Poza parlamentem maoryskie grupy i ich zwolennicy masowo protestują przeciwko tej ustawie. W ramach dziewięciodniowego marszu pokojowego, zwanego hikoi, uczestnicy przeszli już z północy Nowej Zelandii i wkrótce dotrą do stolicy kraju, Wellington. Po drodze zorganizowali liczne wiece i manifestacje, a kulminacja protestu nastąpi podczas wielkiej manifestacji planowanej w stolicy na przyszły tydzień.
Komentujący występ młodej, rdzennej posłanki odnieśli się krytycznie wobec jej poczynań:
Jest pani oderwana od rzeczywistości. Tradycja posłużyła za wymówkę. Żałosne. Cokolwiek było dobre w średniowieczu, nie ma na to miejsca w parlamencie. Parlament jest miejscem dla demokracji, cywilizowanej debaty i dyskusji, a nie dla tańców i zawodzenia jak dzieci po zbyt dużej ilości dodatków.”
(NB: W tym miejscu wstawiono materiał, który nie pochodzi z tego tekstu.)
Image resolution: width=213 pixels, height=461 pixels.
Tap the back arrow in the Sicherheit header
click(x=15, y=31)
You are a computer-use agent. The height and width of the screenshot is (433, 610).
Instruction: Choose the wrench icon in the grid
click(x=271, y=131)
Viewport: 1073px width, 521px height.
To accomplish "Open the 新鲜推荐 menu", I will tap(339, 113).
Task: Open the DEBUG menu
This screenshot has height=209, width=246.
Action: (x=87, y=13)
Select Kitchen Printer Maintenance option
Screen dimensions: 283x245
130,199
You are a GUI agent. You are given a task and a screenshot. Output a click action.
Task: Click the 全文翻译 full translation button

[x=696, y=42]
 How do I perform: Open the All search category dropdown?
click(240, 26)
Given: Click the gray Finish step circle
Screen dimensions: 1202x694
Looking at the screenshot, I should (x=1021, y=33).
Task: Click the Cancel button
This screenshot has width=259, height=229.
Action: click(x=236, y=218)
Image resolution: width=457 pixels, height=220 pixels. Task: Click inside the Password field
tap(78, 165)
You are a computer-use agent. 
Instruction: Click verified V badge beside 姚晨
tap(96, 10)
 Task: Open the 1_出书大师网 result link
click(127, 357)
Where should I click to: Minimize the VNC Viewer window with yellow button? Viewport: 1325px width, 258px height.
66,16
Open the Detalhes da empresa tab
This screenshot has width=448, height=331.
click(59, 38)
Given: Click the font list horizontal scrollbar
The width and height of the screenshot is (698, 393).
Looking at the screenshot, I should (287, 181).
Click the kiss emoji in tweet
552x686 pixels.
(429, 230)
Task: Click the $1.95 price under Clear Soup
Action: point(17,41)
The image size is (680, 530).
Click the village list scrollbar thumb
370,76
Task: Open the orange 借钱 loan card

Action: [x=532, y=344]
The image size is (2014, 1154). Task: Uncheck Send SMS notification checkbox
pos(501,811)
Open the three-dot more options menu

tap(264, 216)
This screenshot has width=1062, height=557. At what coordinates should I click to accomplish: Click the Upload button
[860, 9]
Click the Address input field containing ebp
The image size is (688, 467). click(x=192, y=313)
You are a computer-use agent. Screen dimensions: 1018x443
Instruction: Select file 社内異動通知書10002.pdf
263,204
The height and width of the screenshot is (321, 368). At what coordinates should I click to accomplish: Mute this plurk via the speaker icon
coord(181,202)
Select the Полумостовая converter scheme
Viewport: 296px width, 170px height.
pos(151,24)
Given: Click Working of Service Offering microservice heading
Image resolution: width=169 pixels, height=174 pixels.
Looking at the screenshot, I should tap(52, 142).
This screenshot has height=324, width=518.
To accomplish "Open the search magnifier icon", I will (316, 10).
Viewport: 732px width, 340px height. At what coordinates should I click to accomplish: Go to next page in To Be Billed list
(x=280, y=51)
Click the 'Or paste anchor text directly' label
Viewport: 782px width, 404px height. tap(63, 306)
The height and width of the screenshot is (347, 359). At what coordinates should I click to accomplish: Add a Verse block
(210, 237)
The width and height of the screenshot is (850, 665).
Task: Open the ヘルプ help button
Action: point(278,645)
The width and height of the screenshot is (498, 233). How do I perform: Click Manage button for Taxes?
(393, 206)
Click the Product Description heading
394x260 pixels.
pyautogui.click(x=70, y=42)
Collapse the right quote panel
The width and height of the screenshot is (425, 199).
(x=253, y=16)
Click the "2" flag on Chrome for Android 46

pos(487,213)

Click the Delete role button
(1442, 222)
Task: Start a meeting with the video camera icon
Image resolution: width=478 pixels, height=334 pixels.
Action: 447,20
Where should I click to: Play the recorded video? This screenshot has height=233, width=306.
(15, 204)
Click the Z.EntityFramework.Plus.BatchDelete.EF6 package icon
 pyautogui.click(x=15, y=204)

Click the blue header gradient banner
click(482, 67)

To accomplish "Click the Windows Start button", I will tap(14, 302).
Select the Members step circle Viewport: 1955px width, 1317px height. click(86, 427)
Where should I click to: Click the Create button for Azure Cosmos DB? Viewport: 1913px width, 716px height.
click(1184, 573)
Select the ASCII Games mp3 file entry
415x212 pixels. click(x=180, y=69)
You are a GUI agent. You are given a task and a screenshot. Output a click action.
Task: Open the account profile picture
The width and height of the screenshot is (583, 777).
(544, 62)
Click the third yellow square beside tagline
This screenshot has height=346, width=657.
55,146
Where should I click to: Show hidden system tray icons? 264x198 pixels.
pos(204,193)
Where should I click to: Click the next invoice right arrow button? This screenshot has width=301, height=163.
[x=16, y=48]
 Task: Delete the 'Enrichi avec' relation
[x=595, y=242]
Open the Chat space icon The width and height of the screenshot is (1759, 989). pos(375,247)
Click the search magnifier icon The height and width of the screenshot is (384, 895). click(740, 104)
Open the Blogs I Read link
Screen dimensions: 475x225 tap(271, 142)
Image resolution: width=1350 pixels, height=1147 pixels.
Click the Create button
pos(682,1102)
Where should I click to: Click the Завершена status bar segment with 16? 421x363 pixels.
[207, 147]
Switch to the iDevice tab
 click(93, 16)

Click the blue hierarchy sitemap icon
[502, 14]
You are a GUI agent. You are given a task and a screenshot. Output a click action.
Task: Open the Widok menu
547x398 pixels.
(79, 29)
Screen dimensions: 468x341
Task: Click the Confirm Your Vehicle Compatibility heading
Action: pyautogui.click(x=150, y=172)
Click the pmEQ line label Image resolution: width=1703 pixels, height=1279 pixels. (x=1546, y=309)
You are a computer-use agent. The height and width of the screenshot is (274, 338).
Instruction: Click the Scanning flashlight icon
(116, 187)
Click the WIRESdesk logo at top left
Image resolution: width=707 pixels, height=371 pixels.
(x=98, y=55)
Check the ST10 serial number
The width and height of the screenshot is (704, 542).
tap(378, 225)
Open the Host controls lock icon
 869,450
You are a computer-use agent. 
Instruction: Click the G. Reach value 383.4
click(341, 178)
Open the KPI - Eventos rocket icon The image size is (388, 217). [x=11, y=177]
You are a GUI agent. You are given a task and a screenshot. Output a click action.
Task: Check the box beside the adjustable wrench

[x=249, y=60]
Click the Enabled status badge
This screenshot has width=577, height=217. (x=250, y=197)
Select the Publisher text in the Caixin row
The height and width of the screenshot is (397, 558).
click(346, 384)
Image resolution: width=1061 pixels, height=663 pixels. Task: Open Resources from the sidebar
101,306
Weto krzykaczy to jedyne, co im pozostało, ale nie ma to znaczenia – po ich występie pełnym dramatyzmu i przesady, projekt przeszedł pierwsze czytanie bez problemu. Równość nadchodzi.
Więc zamierza robić haka za każdym razem, gdy coś nie pójdzie po jej myśli? Czy polityka w Nowej Zelandii zmienia się w przedmeczowe show All Blacks? Co za żart.
22-letnia Maipi-Clarke już wcześniej wzbudziła zainteresowanie opinii publicznej, wykonując hakę podczas swojej inauguracyjnej mowy przed parlamentem Nowej Zelandii.